Dienstag, 16. Juli 2019

Bis zu 20.000 Jobs auf der Kippe Deutsche Bank zurrt Details des Radikal-Umbaus fest

Wie weit geht Chefaufseher Paul Achleitner (rechts) bei den Umbauplänen von Deutsche-Bank-Chef Christian Sewing mit?

Mit bis zu 20.000 Jobs könnte der Stellenabbau bei der kriselnden Deutschen Bank größer ausfallen als bislang spekuliert. Konzernchef Christian Sewing plant auch einen größeren Umbau des Vorstands.

In der Vergangenheit sickerten immer wieder Zahlen über den möglichen Stellenabbau bei der Deutschen Bank durch. Dieser könnte mit mehr als 20.000 Stellen künftig allerdings größer ausfallen als bislang spekuliert. Damit würde mehr als jede fünfte Stelle in dem Konzern verschwinden, berichtet Bloomberg am Montag.

Konzernchef Christian Sewing könnte diesen Schritt zusammen mit seinem neuesten Umstrukturierungsplan bis zum 8. Juli verkünden, schreibt die Nachrichtenagentur unter Berufung auf zwei Insider. Für den 7. Juli ist eine Sitzung des Aufsichtsrats einberufen. Eine Entscheidung gebe es aber noch nicht, auch die Zahl der eventuell betroffenen Mitarbeiter stehe noch nicht endgültig fest.

Die Deutsche Bank beschäftigte zum Ende des ersten Quartals 91.500 Mitarbeiter, nach 95.400 zum Zeitpunkt der Übernahme des Chefpostens durch Sewing.

Die Deutsche Bank arbeite an Schritten zur Beschleunigung der Transformation, um die Profitabilität nachhaltig zu verbessern, erklärte eine Sprecherin per E-Mail auf Anfrage von Bloomberg. "Stakeholder" würden bei Bedarf darüber informiert. Sewing hatte auf der Hauptversammlung Ende Mai weitere "harte Einschnitte" angekündigt, aber nicht näher qualifiziert.

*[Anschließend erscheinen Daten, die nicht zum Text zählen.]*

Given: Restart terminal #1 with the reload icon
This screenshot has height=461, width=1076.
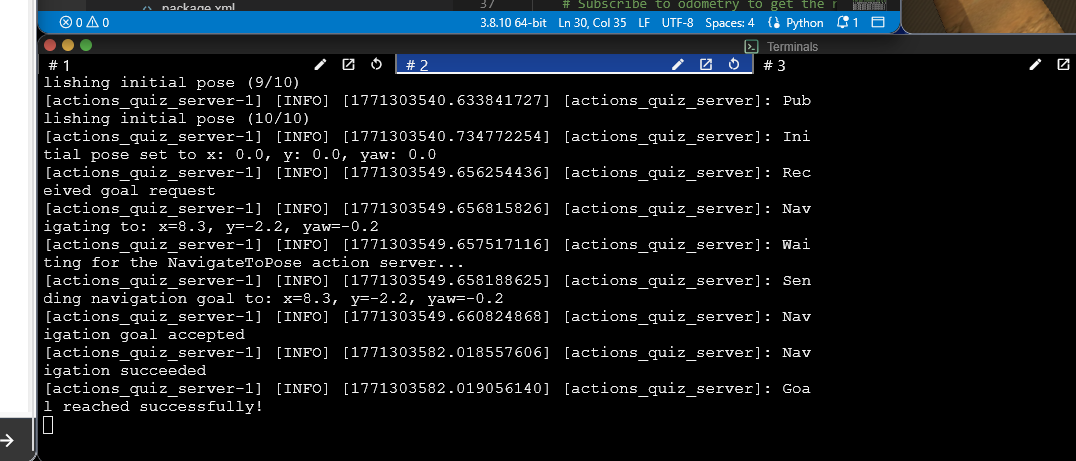Looking at the screenshot, I should 376,65.
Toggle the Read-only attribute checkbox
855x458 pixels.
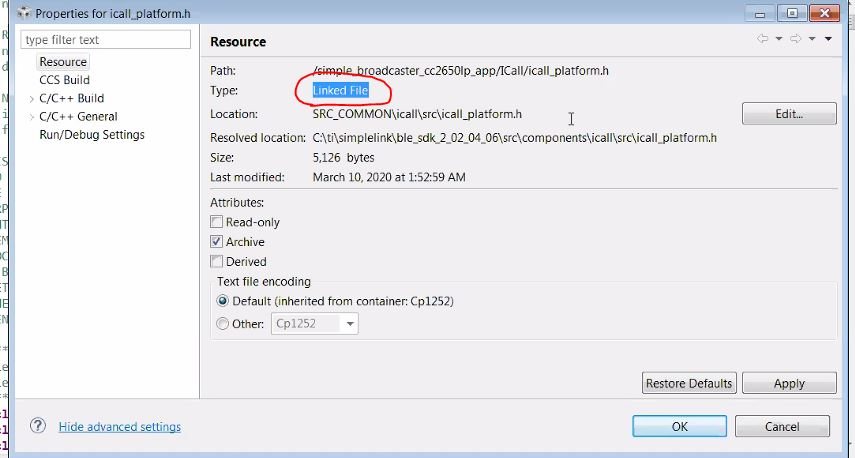217,222
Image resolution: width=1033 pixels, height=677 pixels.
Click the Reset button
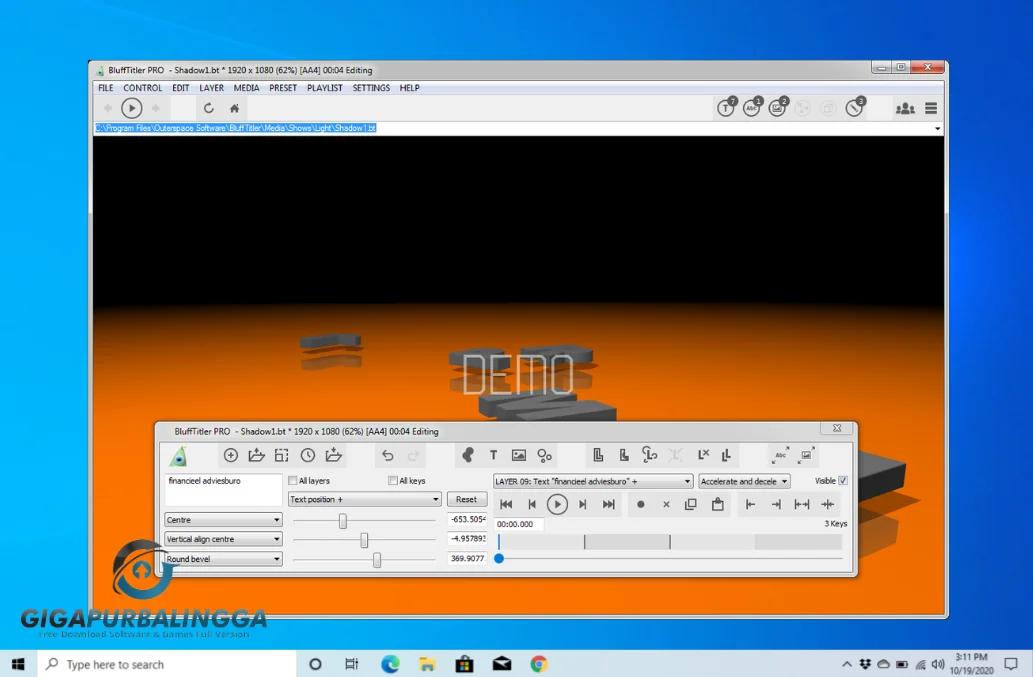(x=467, y=499)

Ritchie, Matherat und von Moltke stehen angeblich zur Disposition

Die tiefgreifende Umstrukturierung dürfte laut Bloomberg die Investmentbanking-Sparte der Deutschen Bank am härtesten treffen. Insbesondere das US-Geschäft sowie den Handel mit Aktien und Zinsderivaten. Die Bank plane, ihren weltweiten Aktienbestand um bis zu 50 Prozent zu reduzieren.

Dass es insbesondere den Handel mit Wertpapieren trifft, wird allerdings erwartet. Analysten schätzen, dass die Deutsche Bank in ihren Handelsgeschäften sehr niedrige Gewinne oder gar Verluste erzielt. Bereits Mitte Juni hieß es, die Bank plane besonders harte Einschnitte im Investmentbanking.

Laut Bloomberg steht auch der Vorstand vor einem größeren Umbau. Investmentbanking-Chef Garth Ritchie, Chief Regulatory Officer Sylvie Matherat und Chief Financial Officer James von Moltke würden möglicherweise ausscheiden, berichtet die Nachrichtenagentur weiter unter Berufung auf vertraute Personen. Konzernchef Christian Sewing werde wahrscheinlich die formelle Aufsicht über die Investmentbank auf Vorstandsebene übernehmen.

Das manager magazin hatte bereits am 18. Juli über die Stoßrichtung des Großumbaus und eine mögliche Doppelfunktion von Sewing berichtet, demzufolge Sewing Garth Ritchie als Chef des Investmentbankings ablösen werde, um die Problemsparte zur Chefsache zu machen.